Notes for the gourmand floral include frangipani, almond and ylang-ylang.
Serge Lutens La Dompteuse Encagée will be available in 100 ml Eau de Parfum.
(quote via vertigomag.co.uk, additional information via holtrenfrew)
Joan of Arc doesn’t scream “gourmand floral” to me….but I do love almond.
I will wait to hear if it smells worth trying 🙂
Yeah, I love the idea of a Joan of Arc perfume – perverse though that may be – but almond and frangipani – WUTT!?
This is the most confusing ad copy I’ve read in a while. I thought it would have metallic ozone notes, but nope.
I suppose, but it seems no weirder than most Serge Lutens quotes.
Dompteuse is apparently french for a (female) animal trainer. So I think the translation for the name of this fragrance is Caged Lady Animal Trainer. This is not how I think of Joan of Arc. Neither Caged Lady Animal Trainer nor Joan of Arc make me think of passionate, powdery marble. Actually, the only thing that I associate with passionate and powdery and marble, is my Art History teachers decrying the effects of contemporary air pollution on outdoor renaissance sculpture.
I also don’t think of Joan of Arc in connection of S&M like games where you taunt your lover into naming his injuries while suffering in silence. Joan probably would have wanted a lover to declare a commitment to driving the Brittish out of Paris. But maybe I fail to understand some erotic charge the young saint has upon the imagination of French school boys.
Lutens ad copy has always been sort of deranged. Maybe it’s a specifically French literary thing? I dunno. This one is a new peak in weirdness, though: every sentence seems to up the ante further.
It’s neither here nor there for me, because I doubt I’ll be trying this. I used to be the biggest Lutens drum-beater but his work has left me cold for a decade now — and worse, perpetual reformulations have reduced even his standbys to a shadow of their former selves.
I can’t read French but I find English translations of French literature to always sound like hyperbole maxed out on steroids and tottering on stilts…
Same for me, pyramus. Serge Lutens was one of the houses that tossed me down the rabbit hole many moons ago, but I haven’t loved much of his recent work.
I had heard “caged tamer”, which does have a slightly different nuance than trainer. But I do not speak French.
Seems to me that the wisest course with Serge Lutens is to ignore the announcement altogether, forget all about it, and later if it is a fabulous fragrance you are bound to hear about it.
R: True…and I’ve not heard anyone raving about a Lutens fragrance in a long, long, long time.
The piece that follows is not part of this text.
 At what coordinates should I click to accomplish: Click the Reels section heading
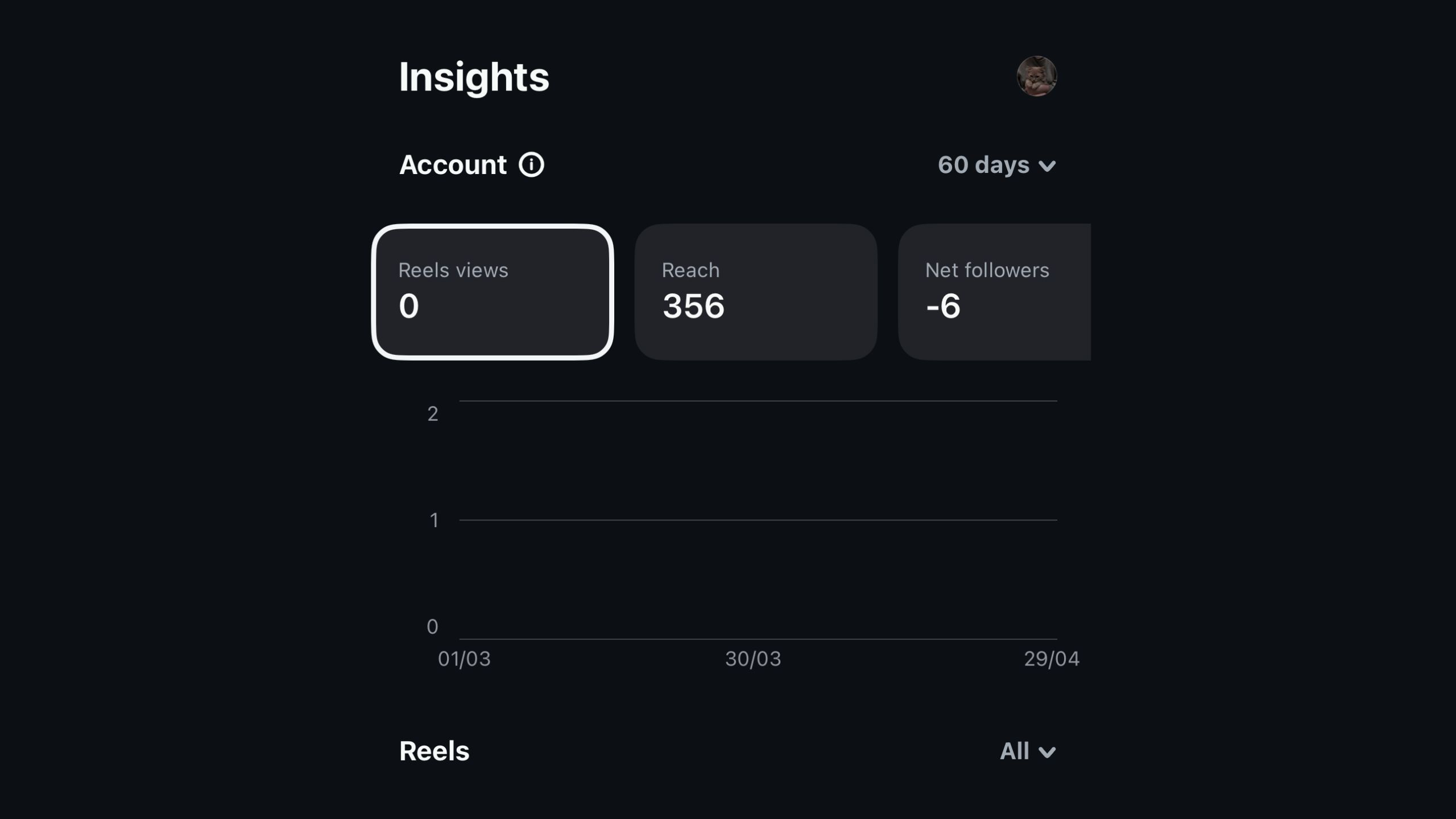click(435, 751)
Insightful comment, Dilana, the ad copy had me feeling repulsed before I got to the notes that I would otherwise rather enjoy.
It sounds good to me, I enjoyed his last one Fils de Joie.
That ad copy is totally nuts! I’m going to stay miles away from this!
RIP this line, which I refuse to call Serge Lutens as it has been reduced to little more than Shiseido tap-dancing on the grave of his long-abandoned creativity.
What an unmitigated disaster.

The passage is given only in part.